Rod cells in eyes set our internal clocks
Researchers have found that the rod cells in our eyes set our so called internal clocks that regulate everything from our sleep-wake cycles to our appetites and hormone levels.
London: Solving the mystery behind circadian rhythms, researchers have found that the rod cells in our eyes set our so called internal clocks that regulate everything from our sleep-wake cycles to our appetites and hormone levels.
It was known that light coming into our brains via our eyes set those clocks, but no one was sure exactly how this happens.
But a Johns Hopkins biologist – working in collaboration with scientists at the University of Southern California and Cornell University -- unlocked part of that mystery recently.
Their study found that rod cells – one of three kinds of exquisitely photosensitive cells found in the retina of the eye – are the only ones responsible for "setting" those clocks in low light conditions.
In addition, the study found that rods – which take their name from their cylindrical shape – also contribute (along with cones and other retinal cells) to setting internal clocks in bright light conditions.

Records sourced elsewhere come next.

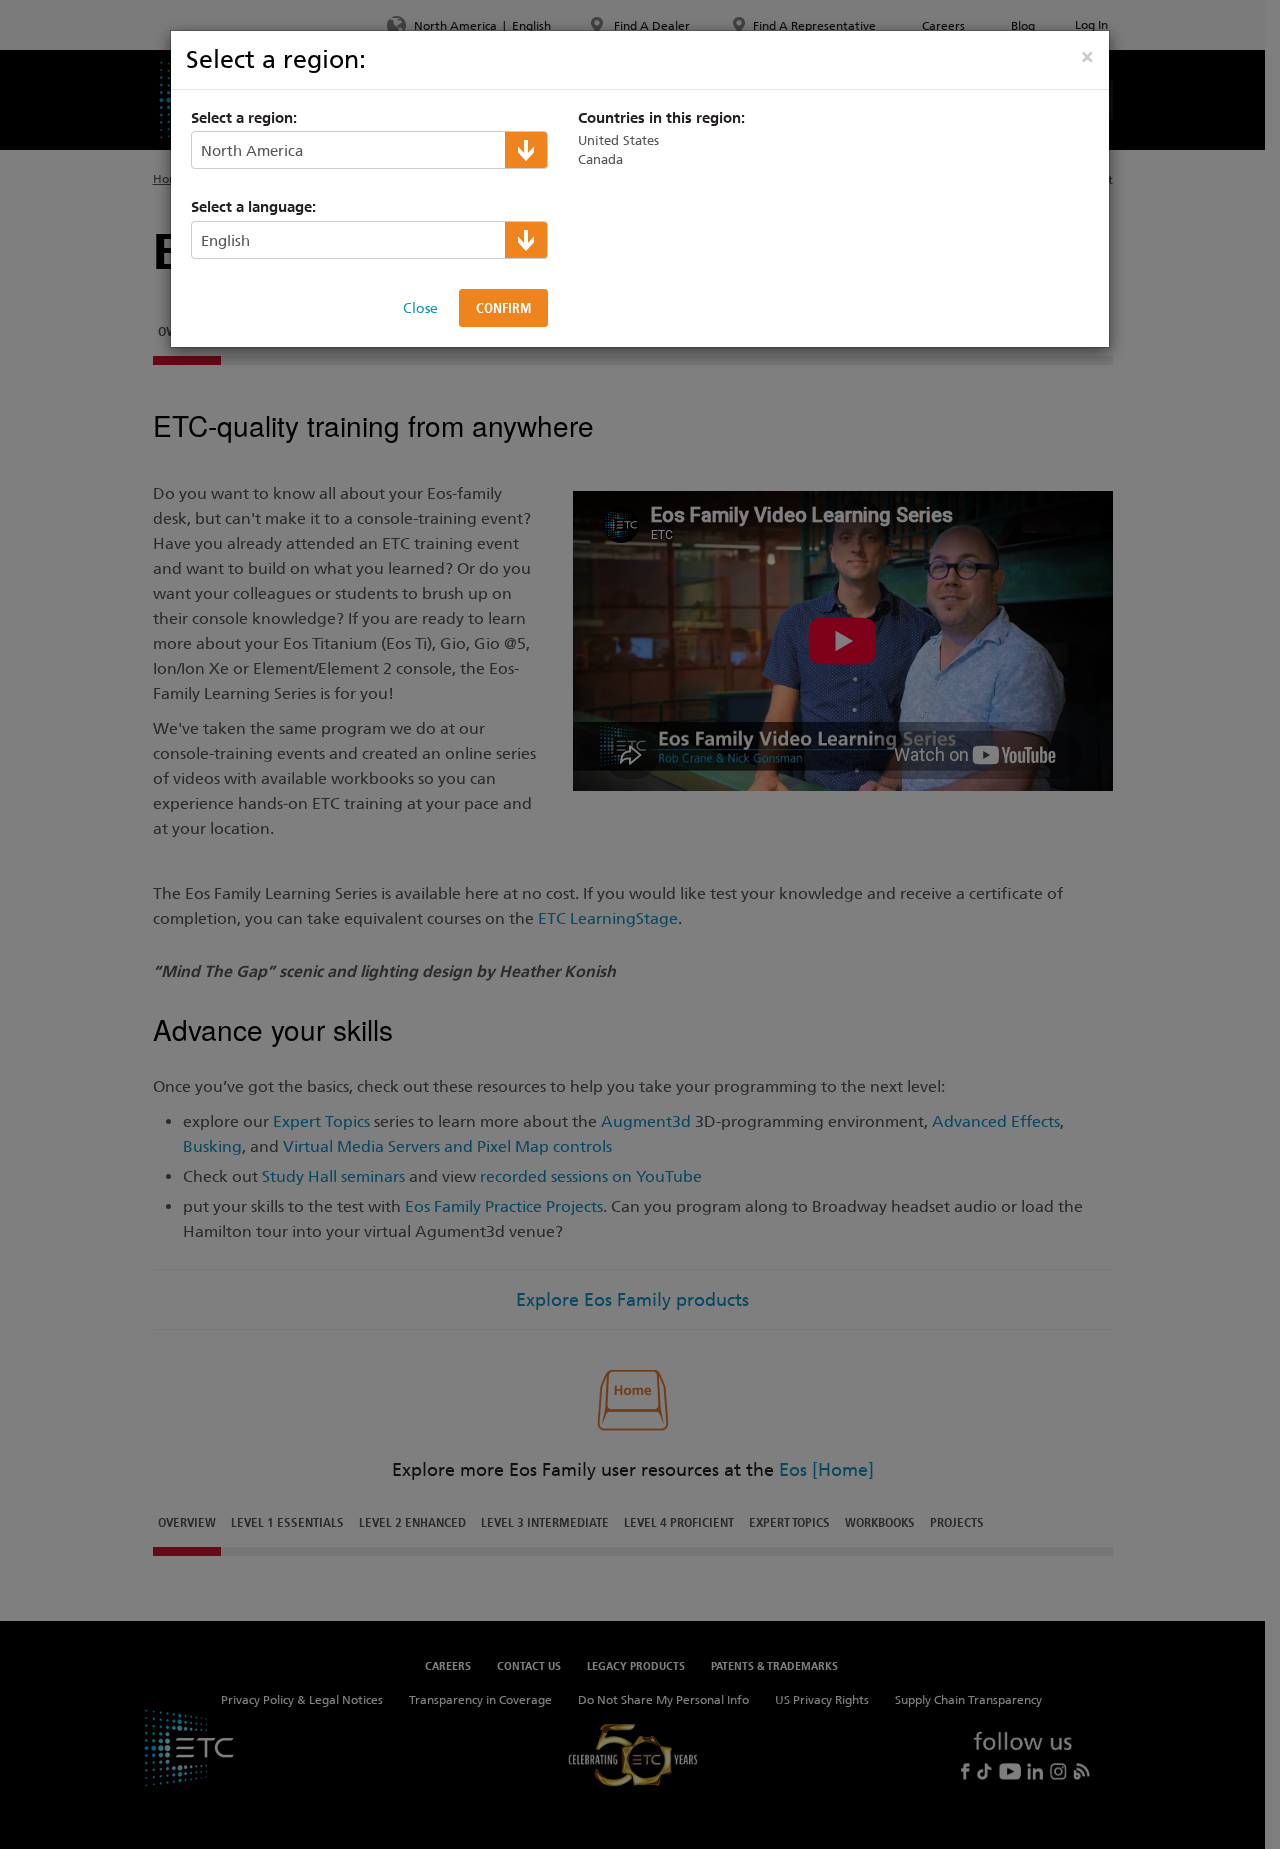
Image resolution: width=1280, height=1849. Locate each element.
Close (420, 308)
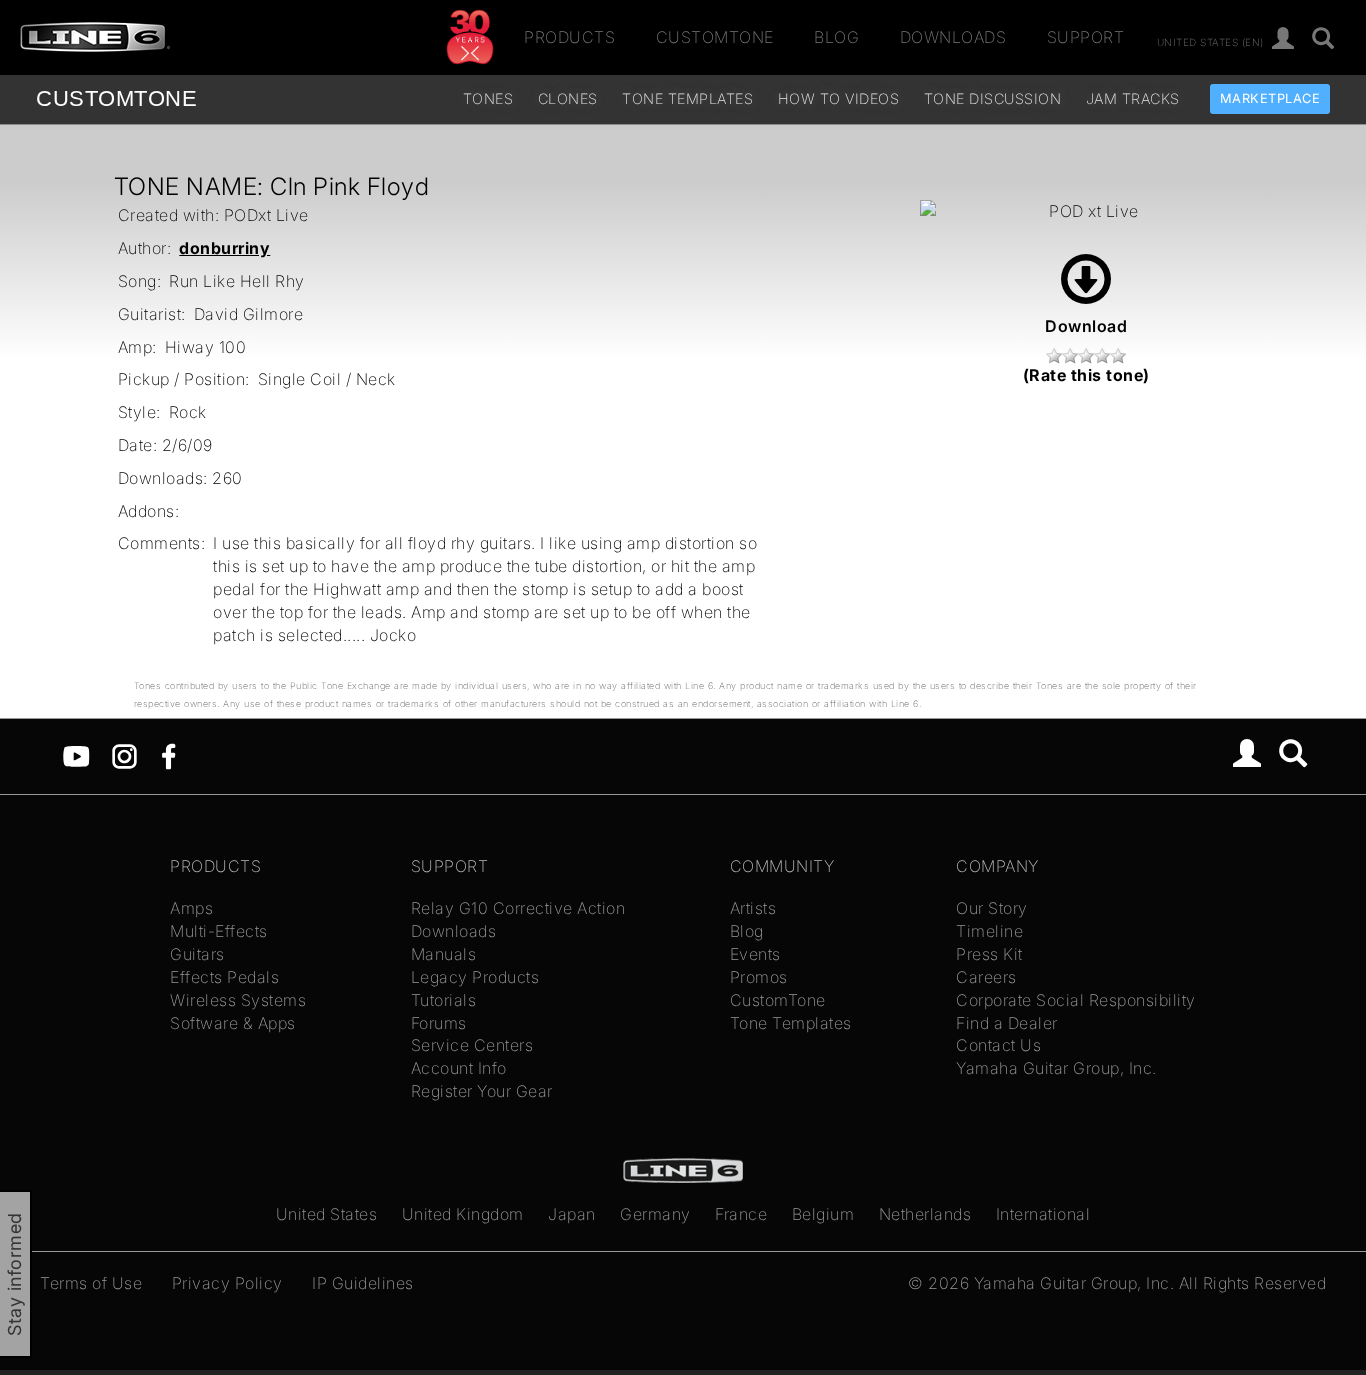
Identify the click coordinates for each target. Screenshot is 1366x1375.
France (741, 1214)
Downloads (953, 37)
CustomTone (715, 37)
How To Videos (839, 98)
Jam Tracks (1133, 98)
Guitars (197, 954)
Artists (753, 908)
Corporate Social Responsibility (1076, 1000)
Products (569, 37)
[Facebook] (168, 754)
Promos (759, 977)
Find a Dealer (1007, 1023)
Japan (572, 1214)
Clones (568, 98)
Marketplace (1270, 98)
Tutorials (444, 1000)
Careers (986, 977)
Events (755, 954)
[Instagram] (124, 754)
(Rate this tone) (1086, 375)
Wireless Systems (238, 1000)
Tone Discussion (993, 98)
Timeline (989, 931)
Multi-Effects (219, 931)
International (1043, 1214)
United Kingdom (463, 1214)
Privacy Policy (227, 1283)
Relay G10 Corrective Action (518, 908)
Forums (439, 1023)
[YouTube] (76, 754)
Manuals (444, 954)
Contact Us (998, 1045)
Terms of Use (91, 1283)
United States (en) (1210, 41)
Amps (191, 908)
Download (1086, 326)
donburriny (224, 248)
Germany (655, 1214)
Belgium (823, 1214)
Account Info (459, 1068)
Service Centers (472, 1045)
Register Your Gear (482, 1091)
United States (327, 1214)
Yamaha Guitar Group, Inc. (1056, 1068)
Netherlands (925, 1214)
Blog (836, 37)
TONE (116, 98)
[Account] (1283, 39)
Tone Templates (687, 98)
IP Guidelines (363, 1283)
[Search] (1323, 39)
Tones (488, 98)
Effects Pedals (224, 977)
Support (1086, 37)
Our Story (992, 908)
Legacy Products (475, 977)
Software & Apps (233, 1023)
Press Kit (989, 954)
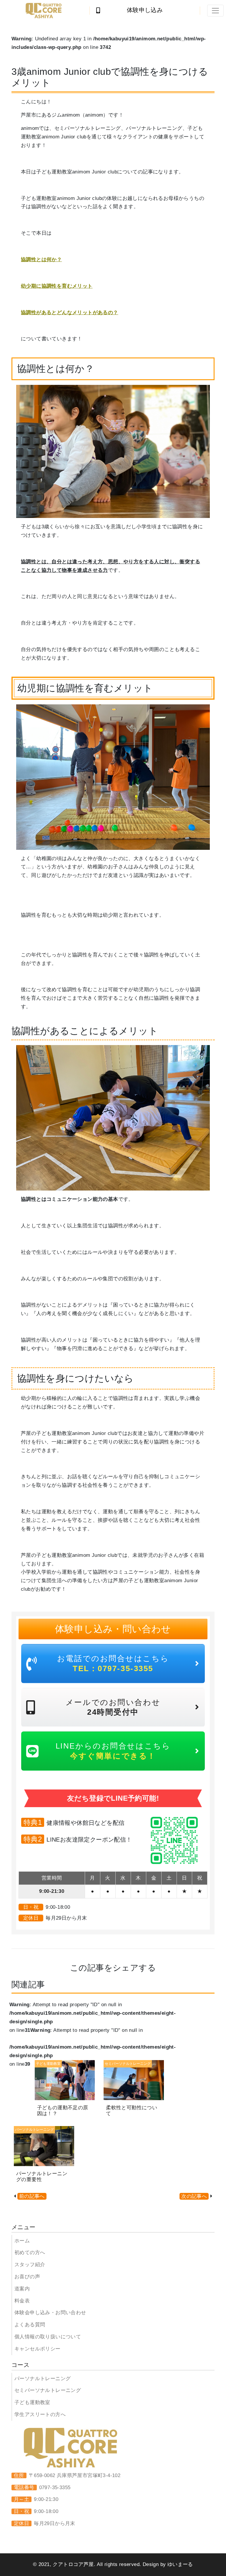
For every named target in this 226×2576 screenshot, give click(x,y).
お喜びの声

The findings are surprising for several reasons, according to study leader Samer Hattar of the Department of Biology at the Krieger School of Arts and Sciences.
"One is that it had previously been thought that circadian rhythms could only be set at relatively bright light intensities, and that didn``t turn out to be the case," Nature quoted him as saying.
"And two, we knew going in that rods ``bleach,`` or become ineffective, when exposed to very bright light, so it was thought that rods couldn``t be involved in setting our clocks at all in intense light. But they are,” he added.
In addition, the study has possible implications for older people being cared for in nursing homes and hospitals, he said.
"Older adults often lose their rod cells to age, which means that their caretakers would be well advised to regularly and deliberately expose them to bright natural daylight in order to make sure that their natural, biological rhythms remain in sync so their sleep-wake cycles remain accurately set," said Hattar.
"Otherwise, they could have sleep disturbances, such as intermittent waking or difficulty falling asleep, not to mention the impact on their appetite and other bodily functions,” he added.
The study appeared in a recent issue of Nature Neuroscience.